“If you don’t diagnose a blood cancer early it can lead to worse outcomes, so as a GP you want to do whatever you can to get that patient the treatment they need as soon as you can.”
Blood and lymph cancers (including leukemia, lymphoma, and myeloma) disrupt normal blood cell production and immune function.
With appropriate screening and treatment, the 5-year survival rate is greater than 75% for the general population.
People living with a mental health conditions, however, are three times more likely to die of blood and lymph cancer, than the general population.
This complex set of cancers that we know are impacting people who have mental health conditions more than others, suggests a role for individuals and the health system in addressing change to help improve life expectancy for all.
Caroline suggests having a strong and ongoing relationship with a GP is one way, acknowledging that this is not always possible.
“Access to GPs is a broader issue but when you can get that relationship going, there is strong evidence of better health outcomes.
“We train GPs to look out for what we call ‘red flags’, especially for people at higher risk of certain conditions.
“It is a good thing that GPs today expect and look out for mental health conditions a lot more than they did in the past, given we know about 20% of the population will experience mental health conditions in each 12-month period.
“The problem now, is that people with more complex mental health needs can potentially be missed – the increase in attention that ‘it’s OK to talk about mental health’ offers doesn’t necessarily translate into getting the more complex health care they need.
“A good patient-centred GP will be wanting to meet the person where they’re at – but addressing physical and mental health care needs can be a delicate balancing act.”
Caroline sees GPs as having a critical role in advising about access to recommended health screening programs, but for people with complex health needs it’s also about helping them get the things they need to find the right solution for their individual needs.
“The cornerstone of General Practice is the biopsychosocial model of care but that’s not always the focus of the new doctor with so much medicine to learn. When you are able to have an influence on GPs-in-training, and when they realise that being a GP is much more than just giving people a diagnosis, it is like a lightbulb has gone on and you know they are going to be able to do their best to make a real difference.
“What happens though is that the systems that GPs need to access to provide that level of care are not always connected and that creates a lot of barriers – we still have work to do there.”
Caroline draws attention particularly to that link between state-based mental health services and primary health care, which she says is still very weak and where people fall through the cracks.
“Like all social justice issues it’s (Equally Well) an issue of equity. My issue is that some of the solutions being suggested imply there is a level playing field for all.
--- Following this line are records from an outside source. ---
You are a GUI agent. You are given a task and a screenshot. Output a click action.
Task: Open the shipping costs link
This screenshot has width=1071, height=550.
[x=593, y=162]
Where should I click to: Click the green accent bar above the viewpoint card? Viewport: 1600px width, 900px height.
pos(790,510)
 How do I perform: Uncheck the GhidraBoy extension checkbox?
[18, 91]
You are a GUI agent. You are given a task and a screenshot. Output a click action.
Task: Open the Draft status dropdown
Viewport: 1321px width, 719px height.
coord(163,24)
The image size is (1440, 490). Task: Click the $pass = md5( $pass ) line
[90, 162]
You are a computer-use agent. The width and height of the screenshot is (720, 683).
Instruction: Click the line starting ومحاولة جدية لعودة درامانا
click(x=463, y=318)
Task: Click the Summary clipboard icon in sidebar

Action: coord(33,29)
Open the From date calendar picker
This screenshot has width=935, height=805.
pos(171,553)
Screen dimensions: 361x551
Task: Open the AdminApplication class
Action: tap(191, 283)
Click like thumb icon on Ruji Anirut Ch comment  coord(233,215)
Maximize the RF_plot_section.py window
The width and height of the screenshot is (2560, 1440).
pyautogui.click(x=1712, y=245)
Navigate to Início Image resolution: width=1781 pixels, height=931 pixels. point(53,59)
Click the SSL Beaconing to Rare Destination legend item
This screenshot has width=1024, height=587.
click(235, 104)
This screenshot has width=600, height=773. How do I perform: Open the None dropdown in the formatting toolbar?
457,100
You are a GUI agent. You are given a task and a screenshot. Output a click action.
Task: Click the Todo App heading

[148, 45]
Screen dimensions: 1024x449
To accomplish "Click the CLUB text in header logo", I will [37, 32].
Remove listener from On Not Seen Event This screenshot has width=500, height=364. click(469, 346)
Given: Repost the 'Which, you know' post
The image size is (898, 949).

“The patients I really worry about in my clinic are those people who don’t have those strong family networks or people to support them – who will advocate for them?”
Caroline sees that change is possible if we can maintain the pressure on policy and practice to be innovative and proactively look for ways to do things differently.
“What I hope for, is that in the future we have more health guidelines that account for multi-morbidity – that we actually start to think about what people need with these multiple conditions rather than treating each condition in isolation, which I think we are uniquely able to do in General Practice.
“We need to work hard to keep up that pressure to make governments accountable too – it is completely disgraceful that people with serious mental illness can’t access some of the free screenings that are available – but that’s only part of the issue – we need to ask what can we do to make sure people can also get access to the treatment, for conditions like cancer etc… when they need it.
“Even if we get early screening, the systems for getting access to treatments can be quite complex to navigate if you also have a serious mental illness.
“I think we not only need to be looking at better screening rates but that the pathways to care after that for people living with mental illness, are much better than they currently are.”
Caroline runs mental health training for GPs and says they really do care about how to improve that holistic care for their patients and help improve those mortality gaps.